Gov. Mike Dunleavy’s chief of staff Ben Stevens, seen here speaking during the Southeast Conference Mid-Session Summit on Tuesday, Feb. 4, at Elizabeth Peratrovich Hall, spoke to the Greater Juneau Chamber of Commerce Thursday. Gov. Mike Dunleavy was proposing bonds for infrastructure projects across the state, Stevens said. (Ben Hohenstatt / Juneau Empire File)

Proposed bonds would fund ‘shovel-ready’ projects, says governor’s chief of staff

Projects will be distributed across Alaska

The governor’s office is creating a list of shovel-ready infrastructure projects across the state it hopes to submit to the Legislature and be sent before voters in a bond package early next year, said the governor’s chief of staff Ben Stevens. Speaking to the Greater Juneau Chamber of Commerce Thursday, Stevens said the projects are to be equally distributed across the state and will include various types of projects, from new construction to deferred maintenance.

“Hopefully, the Legislature will embrace that concept and put it to the vote of the people,” Stevens said.

Gov. Mike Dunleavy’s proposed budget for the 2022 fiscal year on Dec. 11 included $300-$350 million in bonds. The governor’s budget was exceptionally difficult to create this year, Stevens said, because of massive disruption caused by COVID-19. The governor’s budget proposals are meant to reinvigorate Alaska’s economy and infrastructure projects are part of that, he said.

Stevens was asked about the Cascade Point ferry terminal project and the Juneau Access Road, and whether those projects were considered shovel-ready by the state. Stevens said he couldn’t speak to those projects specifically, but that the governor’s office was looking at a range of options.
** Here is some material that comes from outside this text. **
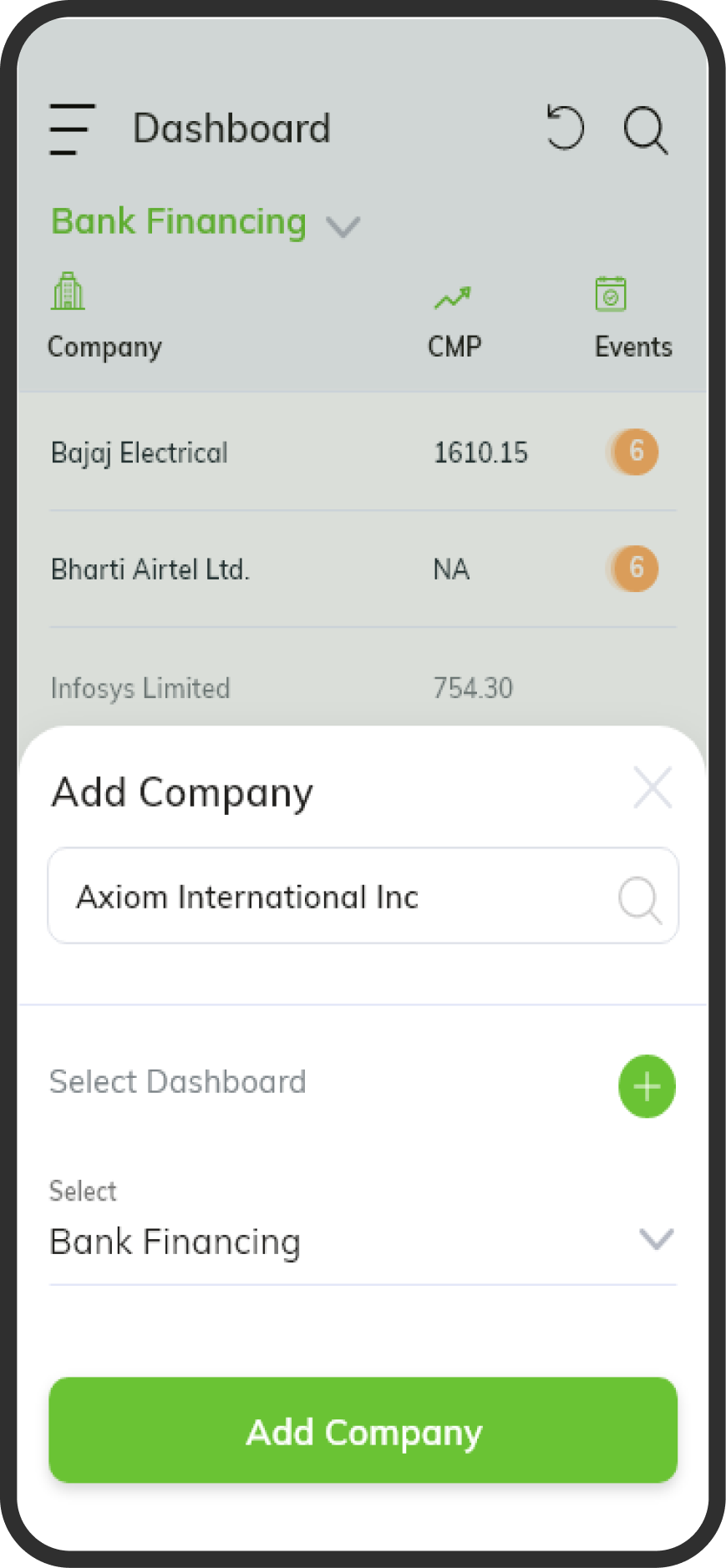Open the Select dashboard dropdown chevron
This screenshot has width=726, height=1568.
(x=656, y=1239)
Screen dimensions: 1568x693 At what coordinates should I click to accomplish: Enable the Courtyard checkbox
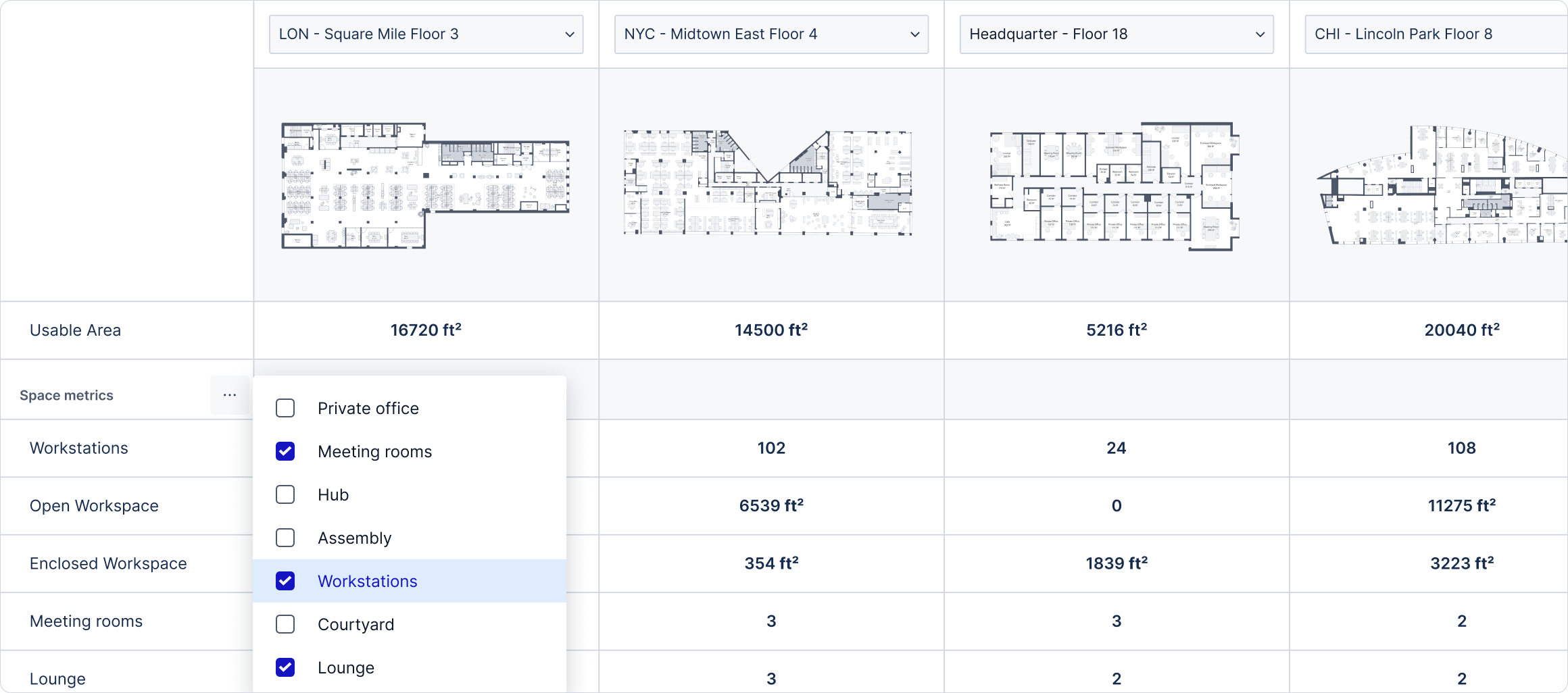click(x=285, y=624)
“There’s no question long-term maintenance on a road is different than the ferries,” Stevens said.

The governor’s office said it wanted to consider options for the ferry presented by the Alaska Marine Highway Reshaping Work Group that met over the summer and released its recommendations in October.

“We’ve done our best to understand what Alaskans want from the ferries, not DOT, not the employees,” Stevens said.

The Legislature will ultimately determine which projects are sent before voters for bonds, according to state law.

But Gov. Mike Dunleavy is also trying to bring long-term stability to Alaska’s finances, Stevens said, and would be introducing three constitutional amendments that would do that.

[Reshaping recommendations roil stakeholders]

“These amendments are really the foundation of his long-term fiscal plan,” he said.

This will be the first year that earnings from the Permanent Fund exceed revenue from other sources like oil and corporate taxes, Stevens said. The debate over how much of those earnings should be spent on state services versus Permanent Fund Dividends had been debated for many years, Stevens said, and some felt it needed to be resolved before the state’s other needs can be properly addressed.

“There is significant change (to state spending) which has been debated for many years, and many people believe it needs to be resolved,” Stevens said. “We have to solve the fiscal problem first.”

The governor’s office will also propose a supplemental budget including projects left unaddressed when the Legislature adjourned early due to the coronavirus pandemic, Stevens said. Additionally, the governor’s office will ask lawmakers to approve a supplemental Permanent Fund Dividend of $1,916 for the 2021 fiscal year and a separate request for $3,056 for next year.

At this time the governor’s office would typically be in negotiations with legislative leadership, Stevens said, but because neither the Alaska Senate or House of Representatives have organized yet, there’s no one for the administration to negotiate with.

The governor’s list of proposed infrastructure projects is not yet public, Stevens said, and would be submitted to the new Legislature in January.